» **Text shown**
Pro-choice groups in Texas this week were hopeful that thousands of women in the state could better obtain abortion care despite state restrictions after Austin's city council approved a new public fund to support access for those in need of reproductive care.
The state capital's city council on Tuesday night voted 10-1 in favor of a $150,000 fund which people will be able to draw from to pay for childcare, travel expenses, and lodging when they obtain abortion care.
The fund is the country's first to be allocated specifically for these types of logistical expenses, which serve as barriers to care for many women—especially in states like Texas where dozens of reproductive health clinics have been shut down in recent years.
The City Council's decision was "a direct response to the combination of abortion bans that have been passed throughout the year and the abortion bans sweeping the country," Aimee Arrambide, executive director of NARAL Pro-Choice Texas, told the Texas Tribune.

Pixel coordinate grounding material

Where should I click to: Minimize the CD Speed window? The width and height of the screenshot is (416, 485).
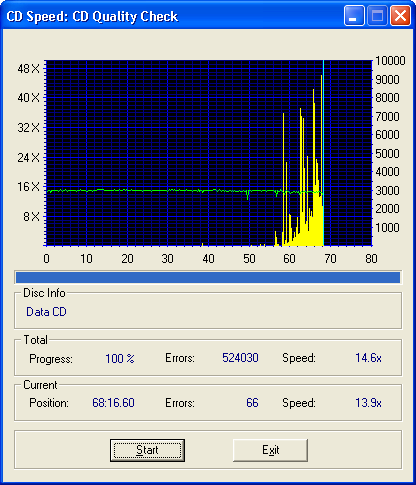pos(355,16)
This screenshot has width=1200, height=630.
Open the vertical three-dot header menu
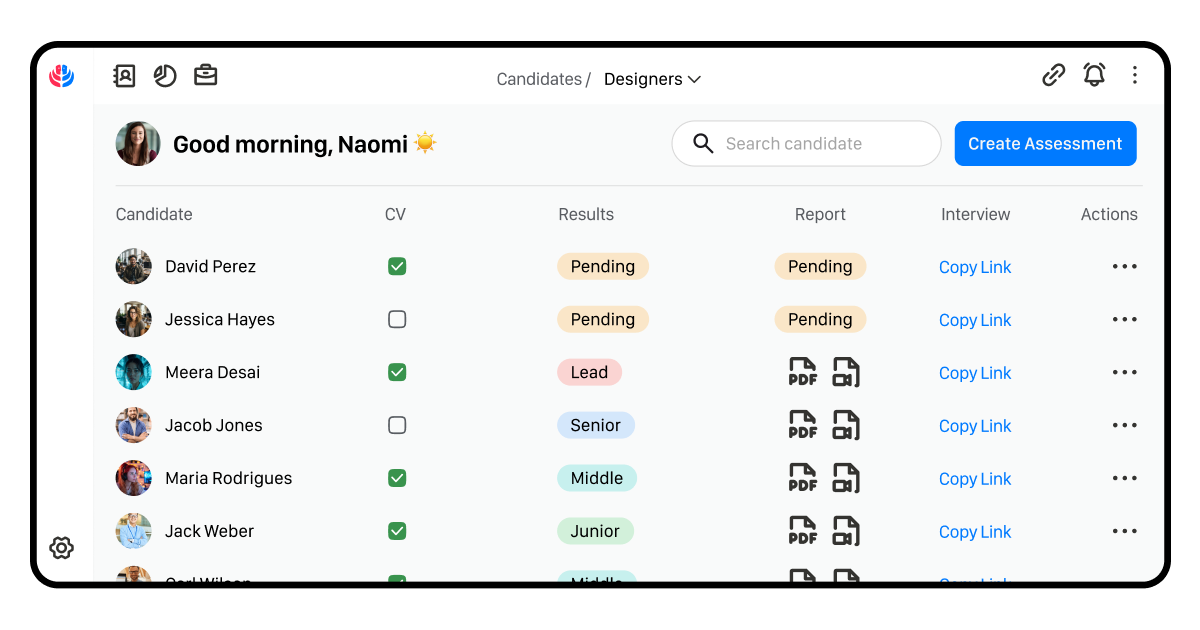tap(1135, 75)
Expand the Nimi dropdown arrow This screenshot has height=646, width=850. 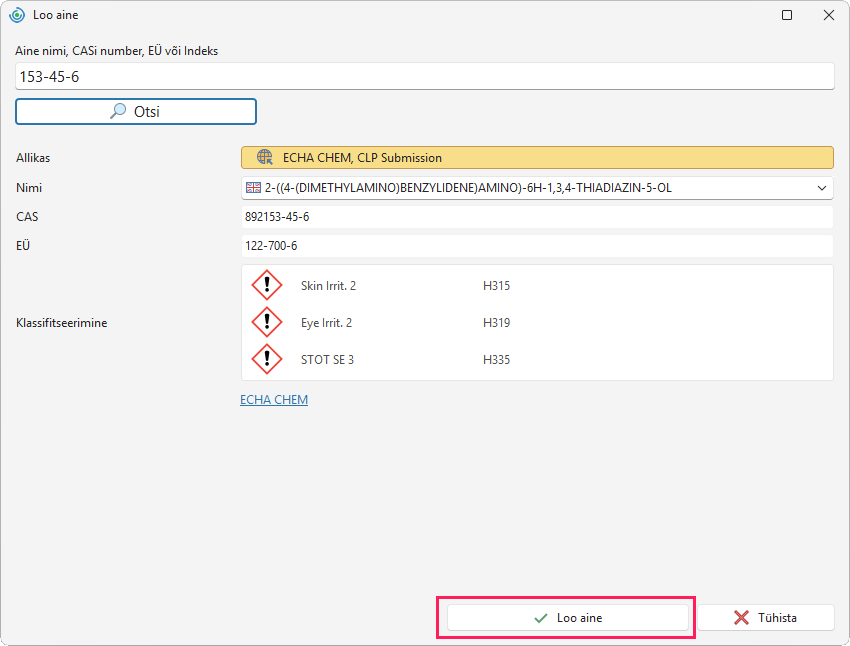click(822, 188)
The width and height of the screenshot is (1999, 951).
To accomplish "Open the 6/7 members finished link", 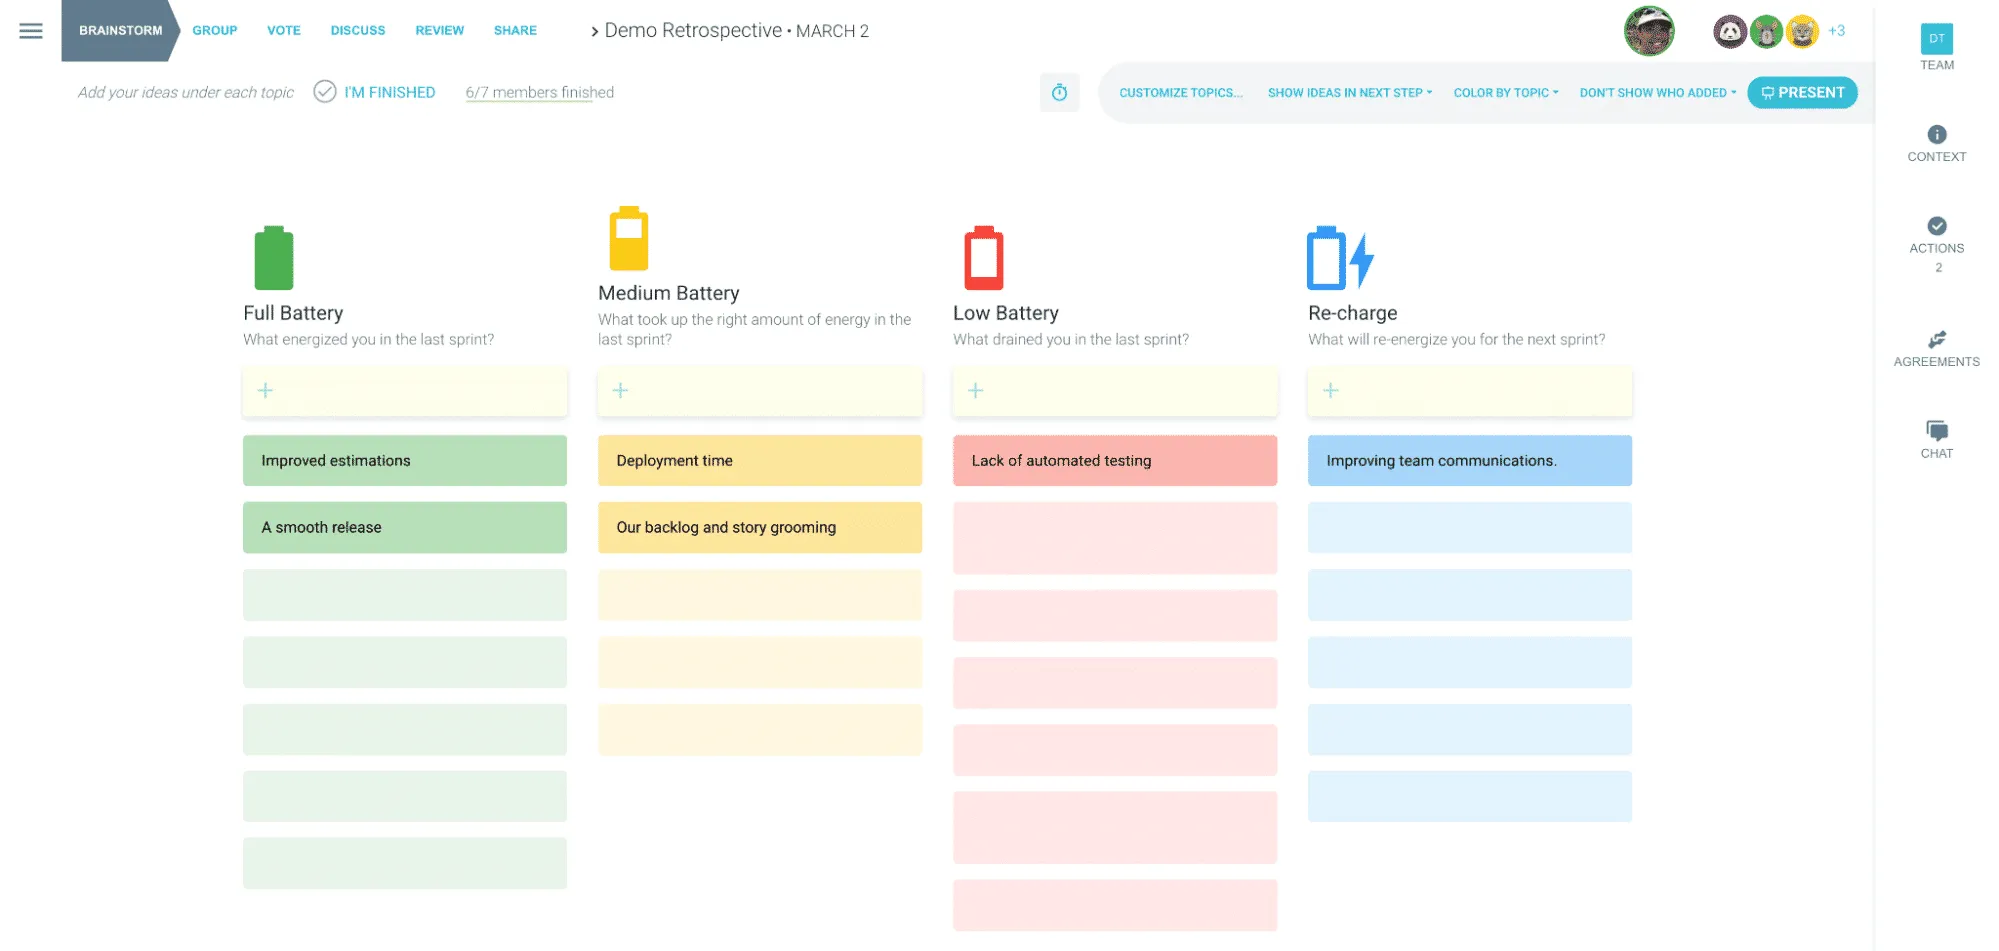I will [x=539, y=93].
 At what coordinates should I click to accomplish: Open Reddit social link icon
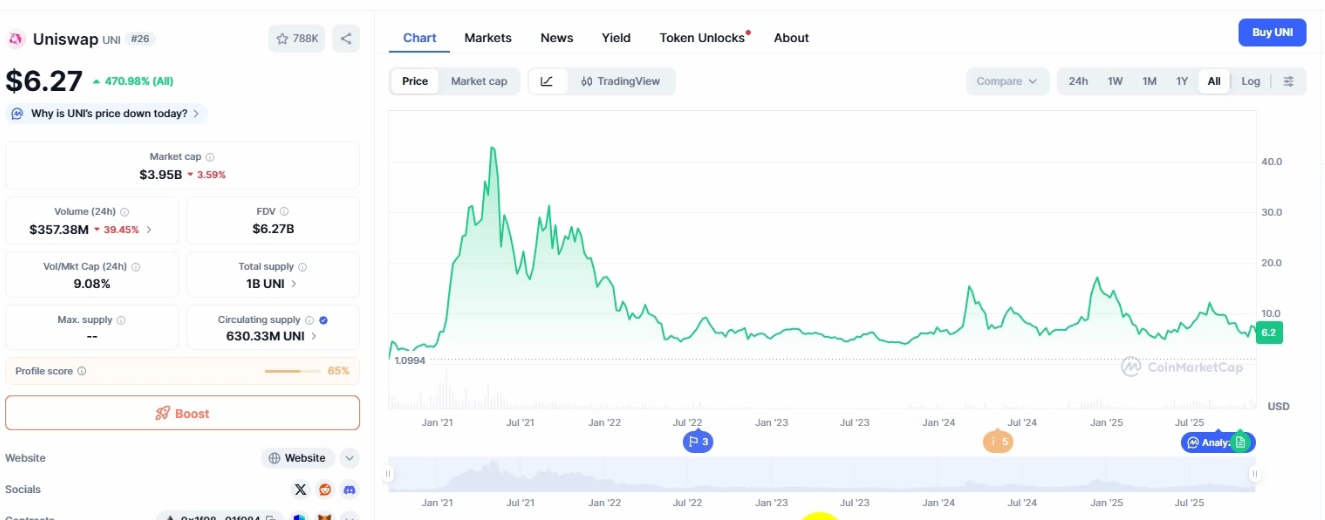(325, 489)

» **Instructions to follow**
Continue the news article about Austin's new abortion access fund, picking up after its final sentence. The material has no connection to the article about Austin's abortion fund.

» **Reply to the task**
The fund was approved days after state legislators passed S.B. 22, a law prohibiting governments in Texas from giving state and local funds and public resources to reproductive health clinics.
Amanda Williams, executive director of the Lilith Fund, which helps finance women's abortions in Texas, praised the city council for finding a "really creative way to meet some very serious unmet needs."
The Lilith Fund joined with NARAL Pro-Choice Texas to advocate for public assistance for transportation, childcare, and lodging for women seeking abortion care, lobbying the council members for weeks amid state lawmakers' latest attack on access to the medical procedure.
According to the National Network of Abortion Funds, a third of women calling the group's hotline ask for help paying for transportation to get to an abortion clinic.
A 2013 study by the Guttmacher Institute found that women obtaining abortion care paid an average of more than $240 for childcare, travel, and lodging expenses, on top of the cost of the procedure the wages they lose when obtaining care.
Less than a decade after Texas lawmakers slashed funding for reproductive health clinics in 2011, forcing dozens of facilities to close, about 900,000 women in the state live more than 150 miles from a clinic.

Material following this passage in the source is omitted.